Wahn V, Yokota S, Meyer K L, Janssen J W, Hansen-Hagge T E, Knobloch C, Koletzko S, Stein H, Friedrich W, Bartram C R
Universitäts-Kinderklinik, Düsseldorf, FRG.
J Immunol. 1991 Nov 1;147(9):2934-41.
The diagnosis of severe combined immunodeficiency complicated by chronic graft-vs-host disease affecting liver and skin in association with engraftment of maternal T cells was established in a 5-mo-old boy. Detailed immunologic and molecular genetic studies were performed because a unique T cell phenotype was identified on initial evaluation. A major proportion of the patient's peripheral T cells expressed a CD8+ and TCR-gamma/delta+ phenotype while CD4+ T cells were virtually absent. Southern blot analysis of cell subpopulations isolated by fluorescence activated cell sorting indicated that approximately 50% of CD8+/TCR-gamma/delta+ cells were clonally related. Immunophenotyping and -genotyping also identified a clonal TCR-gamma/delta+ cell population in the child's mother. Clonal identity of these T cell populations in mother and child was demonstrated by studies using a clonspecific TCR-delta probe generated by polymerase chain reaction as well DNA sequence analysis. HLA typing and DNA fingerprinting confirmed that the child had acquired this clone diaplacentally from the mother. According to immunohistology and DNA analysis the clone was found to be virtually absent in the liver tissue suggesting that this clonal T cell population plays a minor role, if any, in the pathogenesis of the liver abnormalities in the patient. In the mother the CD8+/TCR-gamma/delta+ clone spontaneously declined to a level around 1% of PBMC several months later and has remained at this level since. We conclude that 1) a clonal expansion of TCR-gamma/delta T cells, triggered by yet unknown stimuli, may occur in otherwise healthy individuals, 2) respective T cells are able to cross the placental barrier, and 3) in an microenvironment precluding rejection, i.e., in severely immunocompromised patients, these cells may persist and even represent a significant proportion of circulating T cells.

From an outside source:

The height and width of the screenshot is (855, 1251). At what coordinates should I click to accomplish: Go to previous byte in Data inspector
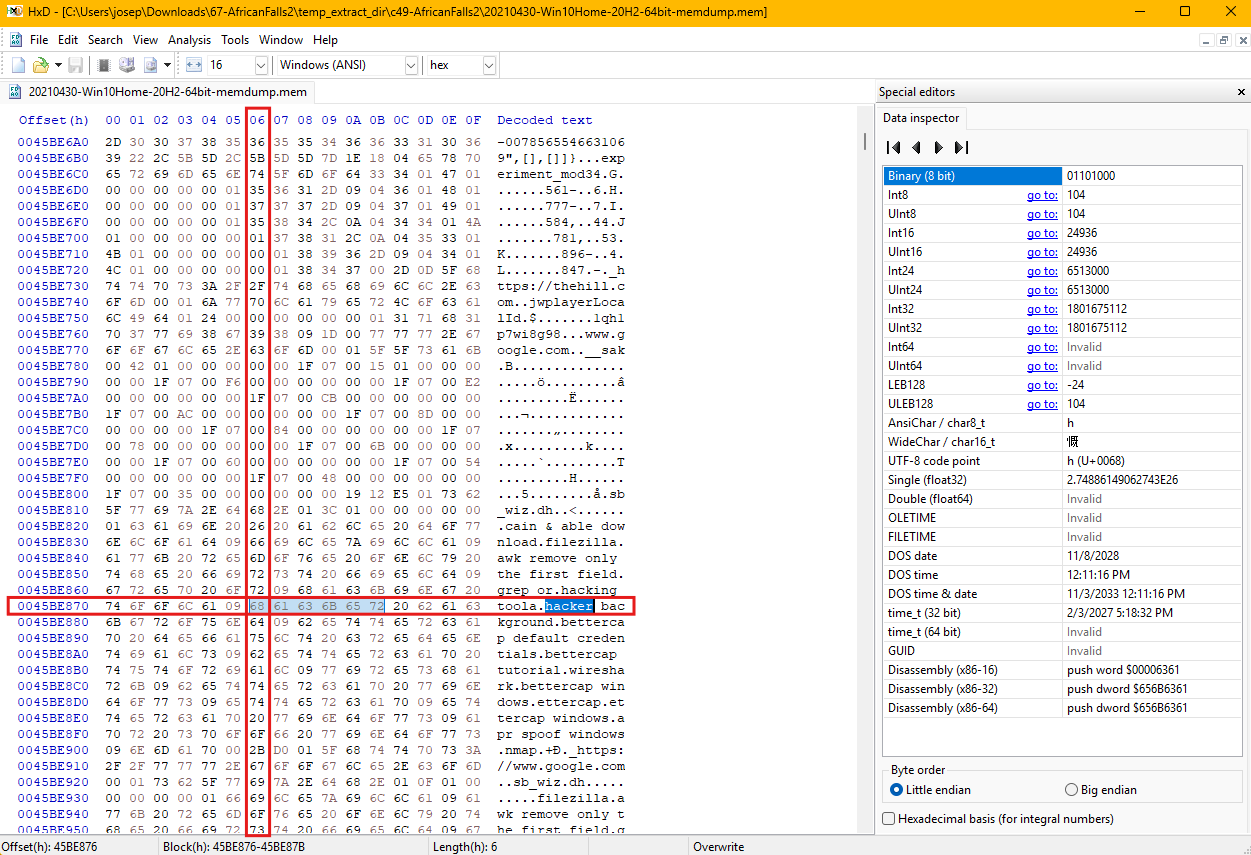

一名5个月大的男童被诊断为重症联合免疫缺陷合并慢性移植物抗宿主病,累及肝脏和皮肤,并伴有母源T细胞植入。由于在初始评估中发现了独特的T细胞表型,因此进行了详细的免疫学和分子遗传学研究。患者外周血T细胞的主要部分表达CD8⁺和TCR-γ/δ⁺表型,而CD4⁺T细胞几乎不存在。通过荧光激活细胞分选分离的细胞亚群的Southern印迹分析表明,约50%的CD8⁺/TCR-γ/δ⁺细胞具有克隆相关性。免疫表型分析和基因分型还在患儿母亲体内鉴定出一个克隆性TCR-γ/δ⁺细胞群。通过使用聚合酶链反应生成的克隆特异性TCR-δ探针以及DNA序列分析,证实了母婴体内这些T细胞群的克隆同一性。HLA分型和DNA指纹分析证实,患儿经胎盘从母亲那里获得了这个克隆。根据免疫组织学和DNA分析,发现肝脏组织中几乎不存在该克隆,这表明该克隆性T细胞群在患者肝脏异常的发病机制中即使有作用,也起次要作用。几个月后,母亲体内的CD8⁺/TCR-γ/δ⁺克隆自发下降至外周血单个核细胞的1%左右,并自此一直维持在这个水平。我们得出以下结论:1)在其他方面健康的个体中,可能会因未知刺激引发TCR-γ/δ T细胞的克隆性扩增;2)相应的T细胞能够穿过胎盘屏障;3)在排除排斥反应的微环境中,即在严重免疫受损的患者中,这些细胞可能持续存在,甚至占循环T细胞的很大比例。